2. The auxiliary detection device in the solid state disk production line according to claim 1, wherein a first sliding groove and a second sliding groove are formed in the lower surface of the detection table along the length direction, a first sliding block and a second sliding block are respectively arranged on the first sliding groove and the second sliding groove in a sliding manner, a first clamping block and a second clamping block are respectively fixed on the first sliding block and the second sliding block, a first air cylinder and a second air cylinder are fixed on the lower surface of the detection table, and piston rods of the first air cylinder and the second air cylinder are respectively fixed on the first clamping block and the second clamping block.

3. The auxiliary detection device in the solid state disk production line as claimed in claim 2, wherein a support plate is fixed on the upper surface of the detection table, the support plate is located between the first cylinder and the second cylinder, and a temperature sensor is arranged on the support plate.

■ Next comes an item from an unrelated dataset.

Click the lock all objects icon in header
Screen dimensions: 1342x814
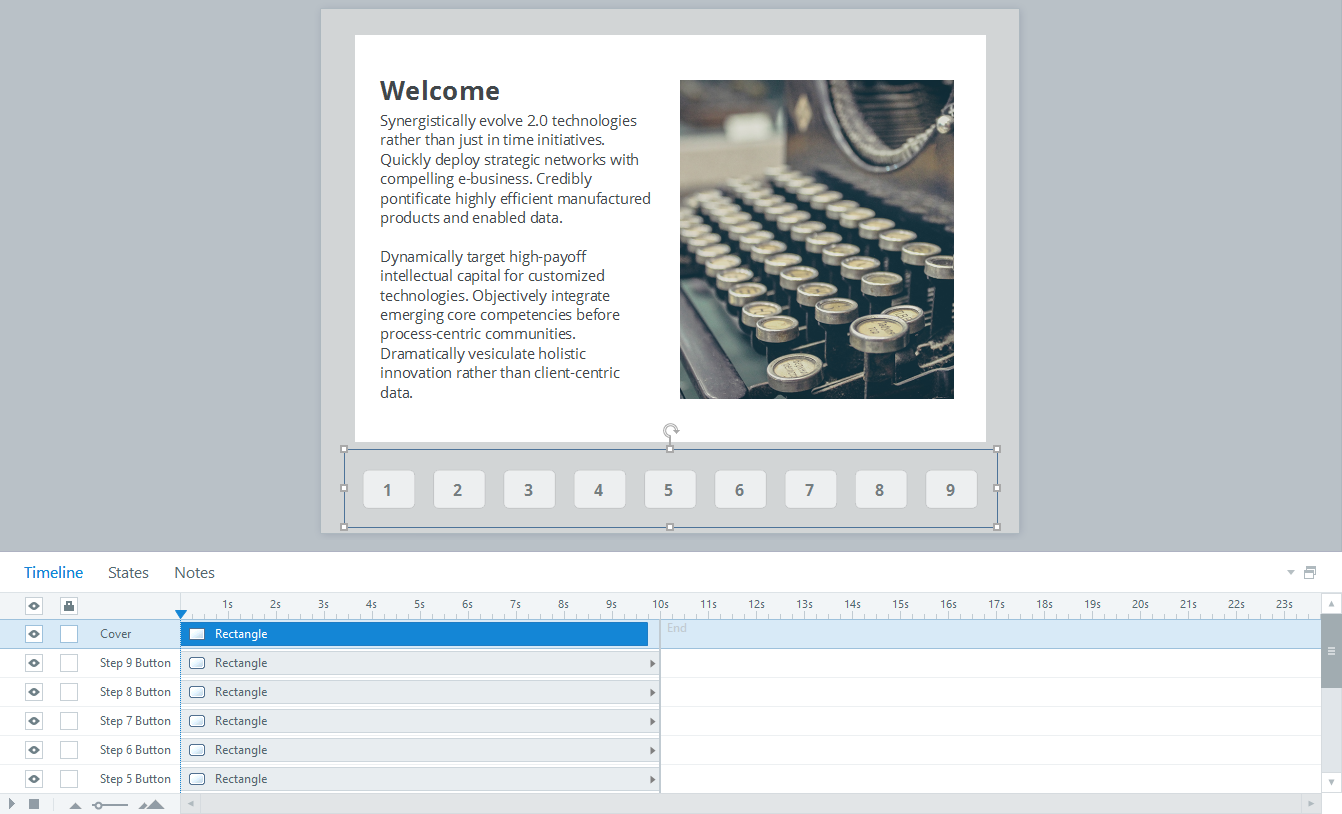(68, 605)
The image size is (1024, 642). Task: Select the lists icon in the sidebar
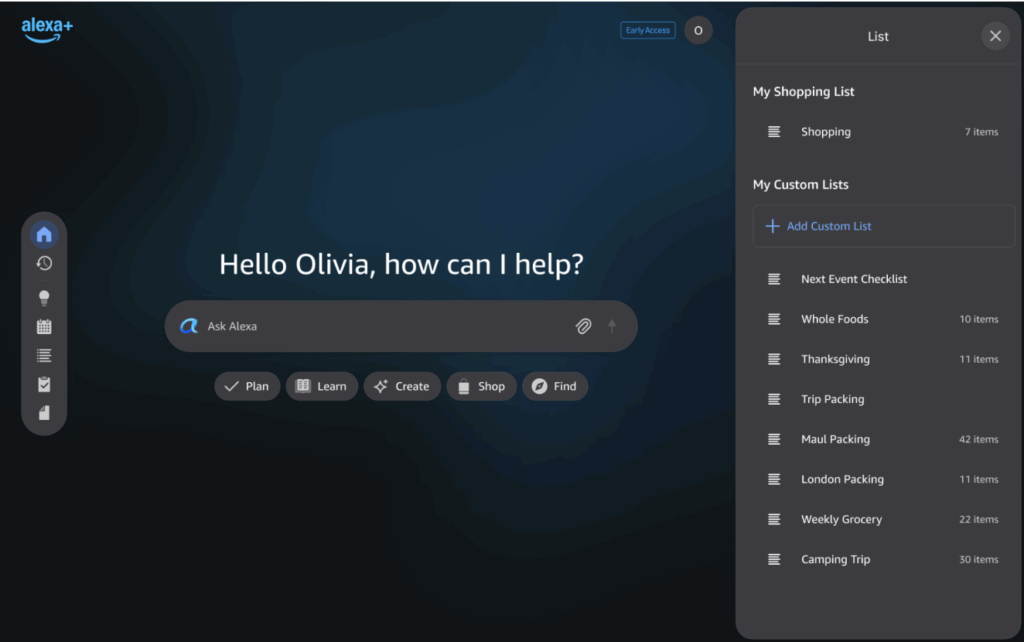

4. The auxiliary detection device in the solid state disk production line according to claim 1, wherein a third sliding groove is formed in the first clamping block, a third sliding block is arranged on the third sliding groove in a sliding manner, a support is arranged on the third sliding block in a sliding manner, a third air cylinder is fixed on the support, a piston rod of the third air cylinder is fixed on the detection connecting block, a fourth air cylinder is fixed on the first clamping block, and a piston rod of the fourth air cylinder is fixed on the support.

5. The auxiliary detection device in the solid state disk production line according to claim 1, wherein the rotating shaft is rotatably arranged on a first vertical plate and a second vertical plate, a fifth motor is fixed on the first vertical plate, an output shaft of the fifth motor is fixedly connected with one end of the rotating shaft, a frame is fixed on the rotating shaft, a side wall of the frame is fixed with a fifth cylinder, piston rods of the fifth cylinder penetrate through the frame to be in clearance fit with the frame, the piston rods of the fifth cylinder are fixed on a third clamping block, a sixth cylinder is fixed on the other side wall of the frame, the piston rods of the sixth cylinder penetrate through the frame to be in clearance fit with the frame, and the piston rods of the sixth cylinder are fixed on a fourth clamping block.

6. The auxiliary detection device in the solid state disk production line of claim 5, wherein the shift adjusting structure further comprises a sixth motor, a sliding rod and a lead screw, the lead screw is rotatably arranged on the bottom plate through a bearing seat, the lead screw is parallel to the conveying direction of the first conveying belt and the second conveying belt, the sixth motor is fixed on the bottom plate, an output shaft of the sixth motor is fixedly connected with one end of the lead screw, the sliding rod is in threaded connection with the lead screw, the first vertical plate is provided with a third sliding groove, the second vertical plate is provided with a fourth sliding groove, and two ends of the sliding rod are respectively slidably arranged in the third sliding groove and the fourth sliding groove.

7. The auxiliary detection device in the solid state disk production line of claim 6, wherein a seventh motor is fixed on the sliding rod, an output shaft of the seventh motor is vertically upward, a seventh cylinder is fixed at an end of an output shaft of the seventh motor, and an end of a piston rod of the seventh cylinder is fixed at a lower surface of the detection table.

8. The auxiliary detection device in the solid state disk production line as claimed in claim 1, wherein the first conveying rollers are rotatably disposed on the first vertical plate, the first motor and the second motor are fixed on the first vertical plate, output shafts of the first motor and the second motor are fixedly connected with any two first conveying rollers, and each first conveying roller is in transmission connection with one conveying belt.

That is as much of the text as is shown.